From one perspective, there's no particular reason it should. Drew Edwards points out that these rankings aren't issued by a league-run organization (like the NHL's Central Scouting Bureau), but are rather compiled by averaging teams' individual scouting lists. Edwards writes that "It's well known that teams lie to avoid tipping their hand and therefore the rankings often bear little resemblance to draft day," and the system's certainly set up in a way that could potentially reward that course of action. If you're Hamilton, for example, and you're drafting fifth, you can make a case that it's most valuable from an incentive point of view for you to keep the player you covet most below that on the list you submit to the league (or leave them off it altogether); that would seem likely to drop them down the league rankings, and that might convince teams with higher picks to go in a different direction, leaving your prospect available when you pick.
It's worth pointing out that that particular strategy doesn't guarantee success either, though. In fact, any lie that you know is a lie can be just as illuminating as the truth; from a CFL perspective, if a prospective player like Mitchell who's clearly talented and doesn't seem to have any obvious negatives was buried at the bottom of this list, that might tell teams that everyone is interested in him but lying about it. Thus, just reversing the order of your draft list wouldn't necessarily help you all that much. Teams invest plenty of money in scouting, so it's not like they're going to make their picks based solely on this list regardless of what it says. Oddly enough, if the central list is considered relatively unimportant to teams' decisions, that might actually make it more accurate from an incentive standpoint; if the central rankings aren't really being used by teams from either a positive or negative perspective, the incentive shifts to providing the public with the most accurate draft information out there (as that would hopefully spur league web traffic for the rankings and general interest in the draft, both of which would be positives for the CFL as a whole and for its member clubs).
How does that work from a historical standpoint? Well, the final April 2010 rankings compare reasonably well to the actual 2010 draft. The rankings got the first- (Shomari Williams), third- (Cory Greenwood), fourth- (Watkins) and 10th-(Shawn Gore) overall picks spot on, and they weren't far off on Joe Eppele (ranked fifth, picked second), Rob Maver (ranked sixth, picked fifth), or Brian Bulcke (ranked sixth, picked seventh). There were some notable misses (second-ranked offensive lineman John Bender fell to 17th overall, but part of that was thanks to growing reports of NFL interest, perhaps the most difficult element of the CFL draft to judge), but on the whole, that's a pretty good showing for the rankings, and it's one that suggests we certainly shouldn't write them off entirely (especially when you consider that they aren't explicitly taking team-specific positional needs or interests into account).

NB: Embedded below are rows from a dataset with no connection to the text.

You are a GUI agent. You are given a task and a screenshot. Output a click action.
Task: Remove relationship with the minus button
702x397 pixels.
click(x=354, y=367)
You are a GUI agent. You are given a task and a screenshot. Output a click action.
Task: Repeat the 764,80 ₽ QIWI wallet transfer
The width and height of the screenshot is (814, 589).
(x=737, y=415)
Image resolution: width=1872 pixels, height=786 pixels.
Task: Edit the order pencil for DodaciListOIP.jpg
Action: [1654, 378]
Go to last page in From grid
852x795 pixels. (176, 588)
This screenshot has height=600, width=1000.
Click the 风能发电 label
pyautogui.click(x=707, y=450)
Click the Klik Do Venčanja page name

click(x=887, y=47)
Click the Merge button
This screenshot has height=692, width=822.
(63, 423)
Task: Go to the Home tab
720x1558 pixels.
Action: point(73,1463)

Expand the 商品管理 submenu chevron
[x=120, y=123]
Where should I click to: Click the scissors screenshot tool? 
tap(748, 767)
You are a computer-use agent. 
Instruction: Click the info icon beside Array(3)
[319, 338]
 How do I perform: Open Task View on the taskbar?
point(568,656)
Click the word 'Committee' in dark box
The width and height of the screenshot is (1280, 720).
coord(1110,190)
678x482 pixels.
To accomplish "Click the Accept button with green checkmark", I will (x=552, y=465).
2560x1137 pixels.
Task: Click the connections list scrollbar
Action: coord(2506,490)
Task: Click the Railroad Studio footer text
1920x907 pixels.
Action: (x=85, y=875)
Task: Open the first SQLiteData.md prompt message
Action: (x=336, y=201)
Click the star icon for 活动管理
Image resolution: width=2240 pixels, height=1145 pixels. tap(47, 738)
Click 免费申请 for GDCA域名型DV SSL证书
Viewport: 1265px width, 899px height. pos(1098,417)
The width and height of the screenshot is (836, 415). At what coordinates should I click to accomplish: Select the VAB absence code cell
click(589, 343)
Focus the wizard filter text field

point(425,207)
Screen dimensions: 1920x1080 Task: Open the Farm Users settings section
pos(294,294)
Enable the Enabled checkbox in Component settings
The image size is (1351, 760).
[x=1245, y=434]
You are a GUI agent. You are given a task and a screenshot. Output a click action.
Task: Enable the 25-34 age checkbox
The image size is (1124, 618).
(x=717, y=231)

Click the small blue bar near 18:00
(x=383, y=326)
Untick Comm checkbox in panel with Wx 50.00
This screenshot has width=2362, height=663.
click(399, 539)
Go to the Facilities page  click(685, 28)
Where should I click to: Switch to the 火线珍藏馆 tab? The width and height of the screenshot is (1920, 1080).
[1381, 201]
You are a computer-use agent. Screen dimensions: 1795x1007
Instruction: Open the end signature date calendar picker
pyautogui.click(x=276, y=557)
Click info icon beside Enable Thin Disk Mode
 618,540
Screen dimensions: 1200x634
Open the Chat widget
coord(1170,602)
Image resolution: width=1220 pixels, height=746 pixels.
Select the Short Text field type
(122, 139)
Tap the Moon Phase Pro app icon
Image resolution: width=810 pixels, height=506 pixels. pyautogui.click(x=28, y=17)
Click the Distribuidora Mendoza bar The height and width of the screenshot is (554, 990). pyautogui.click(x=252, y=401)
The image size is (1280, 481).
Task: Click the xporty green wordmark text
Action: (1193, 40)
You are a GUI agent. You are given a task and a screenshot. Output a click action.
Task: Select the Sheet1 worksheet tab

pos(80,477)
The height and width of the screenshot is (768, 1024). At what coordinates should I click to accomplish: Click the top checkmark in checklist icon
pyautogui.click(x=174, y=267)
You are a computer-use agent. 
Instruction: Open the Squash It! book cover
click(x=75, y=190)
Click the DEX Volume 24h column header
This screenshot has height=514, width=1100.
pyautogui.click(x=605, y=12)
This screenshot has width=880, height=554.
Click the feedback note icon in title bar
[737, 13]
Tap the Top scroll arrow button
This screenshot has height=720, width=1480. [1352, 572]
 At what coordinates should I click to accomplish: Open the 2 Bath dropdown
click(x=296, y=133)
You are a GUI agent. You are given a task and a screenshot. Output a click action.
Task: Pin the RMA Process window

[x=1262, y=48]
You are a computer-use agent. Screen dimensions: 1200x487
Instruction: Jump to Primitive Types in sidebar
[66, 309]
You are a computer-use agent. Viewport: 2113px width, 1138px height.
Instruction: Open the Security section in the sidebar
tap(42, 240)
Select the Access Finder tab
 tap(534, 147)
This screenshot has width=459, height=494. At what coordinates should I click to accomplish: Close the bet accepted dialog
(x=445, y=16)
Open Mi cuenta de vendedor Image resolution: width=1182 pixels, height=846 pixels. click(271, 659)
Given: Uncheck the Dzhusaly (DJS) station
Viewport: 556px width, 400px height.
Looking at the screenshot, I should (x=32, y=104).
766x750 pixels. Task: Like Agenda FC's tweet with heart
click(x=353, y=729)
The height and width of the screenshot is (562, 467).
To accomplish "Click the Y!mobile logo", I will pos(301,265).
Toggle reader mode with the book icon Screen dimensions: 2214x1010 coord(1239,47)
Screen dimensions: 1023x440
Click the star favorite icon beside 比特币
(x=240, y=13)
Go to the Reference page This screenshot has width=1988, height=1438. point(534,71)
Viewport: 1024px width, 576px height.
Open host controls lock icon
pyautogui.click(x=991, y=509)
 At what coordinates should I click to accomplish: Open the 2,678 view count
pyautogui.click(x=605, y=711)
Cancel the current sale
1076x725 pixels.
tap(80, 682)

In the end, these rankings are mostly there as a discussion starter, and they accomplish that purpose admirably. They've shown in the past that they aren't completely divorced from what may actually take place on draft day, though, and that's why they're definitely worth noting. They might just predict the top overall pick for a second consecutive year, too, as Mitchell is certainly a capable prospect who would fill a good position for Winnipeg (who could use more top Canadian content on offence), he turned in a strong showing at E-Camp and he's already been linked to the Bombers. We'll see if Mitchell's name is in fact the first one called on May 8, but that possibility definitely doesn't seem all that remote.